Blur and static fill the memory of recent months. At August’s end I embarked on a planned 22 day solo backpack trip along the John Muir Trail. 150 miles and 14 days later, with emotions scraping at the sides of the deep end of a pool, unable to swim and looking for a life preserver, I emerged over Bishop Pass out of snow, wind, rain and a deep core experience of reality’s beauty and complexity.
Though the previous two weeks were difficult to process I soon came to receive a piece to the larger puzzle…a deeper understanding of my decision to leave the trail.
I had been home for four days, unpacking, cleaning gear and eating…a lot. My body felt wonderfully tired, my mind struggled to find balance as is the norm. My sister-in-law came to our door and said, “Roger, I think something is wrong with dad!”

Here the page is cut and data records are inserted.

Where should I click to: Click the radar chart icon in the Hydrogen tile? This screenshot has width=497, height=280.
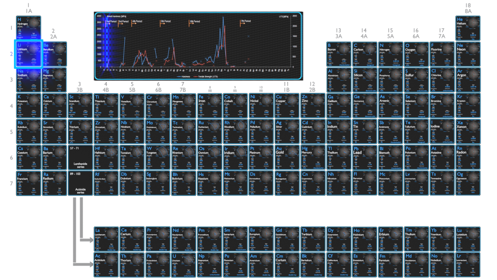34,23
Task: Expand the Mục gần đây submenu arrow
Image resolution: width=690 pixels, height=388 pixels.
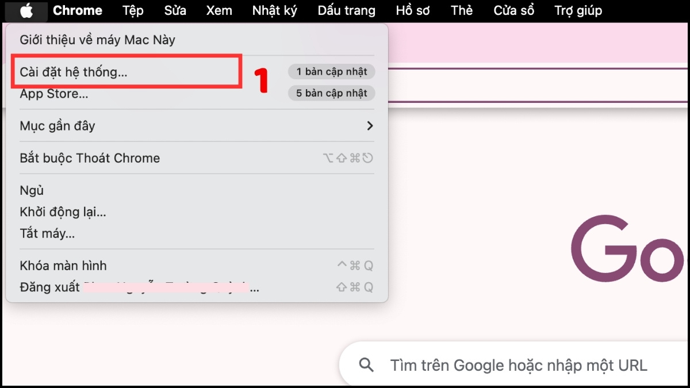Action: (370, 126)
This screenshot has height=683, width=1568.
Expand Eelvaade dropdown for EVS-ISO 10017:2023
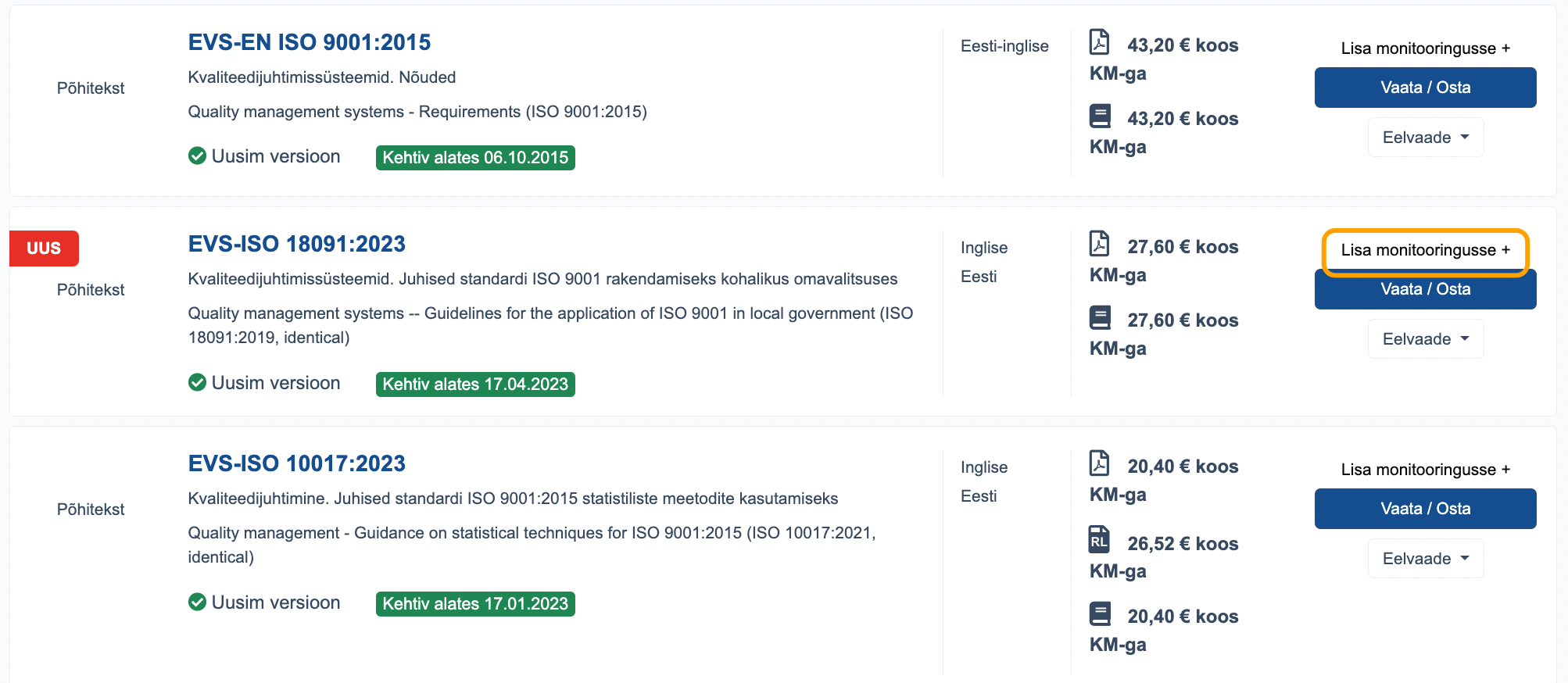[1425, 559]
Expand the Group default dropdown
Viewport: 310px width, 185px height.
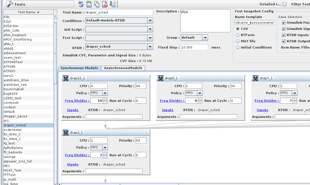(x=205, y=37)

My father-in-law was beginning his final graduation ceremony and passed away some five weeks later in his home, in his bed and in his favorite flannel pajamas—beautiful Valley light casting through his bedroom window. My wife and I were sitting with him when he rolled to his side and took his last breath…almost to the day one year earlier his wife passed away in the same peaceful manner.
It was not uncommon for Fred to approach me out of the blue. Perhaps as I walked into the kitchen or through his studio. He would quickly approach, wrapping his arms around me and squeezing as if for dear life…a man clinging to a life preserver as he sinks into the ocean. My last glimpse into his eyes as he approached for an ambush revealed the unmistakeable knowing that he was in fact the life preserver and knew that I was the one sinking.
Not a word was spoken while having the tar squeezed out of me…time and sound absent. A five o’clock shadow raking across my face, a kiss on the cheek, a final squeeze and pat to both shoulders and a brief yet deeply penetrating look into my soul—we would part and go our separate ways.
When this first started I felt taken aback. As someone with an extremely large personal space and one used to the traditional “step in, embrace, ‘pat pat’, step out” type of greeting, I felt ambushed, unable to prepare for or process the intensity of energy…for the conveyance of his message. It was beyond of my level of comfort and understanding.
Often we do not feel love because we do not allow ourselves to…for whatever reasons those maybe. For me, I believe it is fear of the conditional statement, fear for the lack of control and perhaps fear of my own unresolved emotions.
It took me until recently to feel the message that Fred was conveying during an “ambush”. He was telling me that he loved me, he loved me for who I was right then and there and in no uncertain terms. Had those words been spoken I never would have felt the meaning…I never would have truly received his buoyant gift. The power of words pale in comparison to the power his actions.
Perhaps blur and static were not the appropriate words to open this Dispatch. As I process the recent months through my being I experience unsettled chaos in my mind but clarity in my heart. It was not failure that brought me out of the Sierras it was an unconscious path, another puzzle piece provided me after stepping away from the card table yet again. Where there is chaos, often grace is as close as a change in perspective or distance of time.
Fred knew his graduation was close at hand. I could see it in his eyes when I gave him a traditional hug goodbye the evening before I left for the Sierras. My wife heard it in his voice of relief when he heard I was coming home earlier than planned—another piece of the puzzle.
With some creative reluctance, I have moved my photography exploration into his studio in an effort to continue expanding the creative energy that he and his wife started some five decades ago. His artwork surrounds us…his color and light hang on the adobe walls at every turn.
As this year comes to a close it becomes increasingly difficult to feel focused, to feel connected, to feel the radiance of a deep breath. I wake to the sun’s rise casting it’s light on the hills that Fred captured so richly in his work. I walk through his studio…walk through the kitchen…walk through my day…hoping to be ambushed.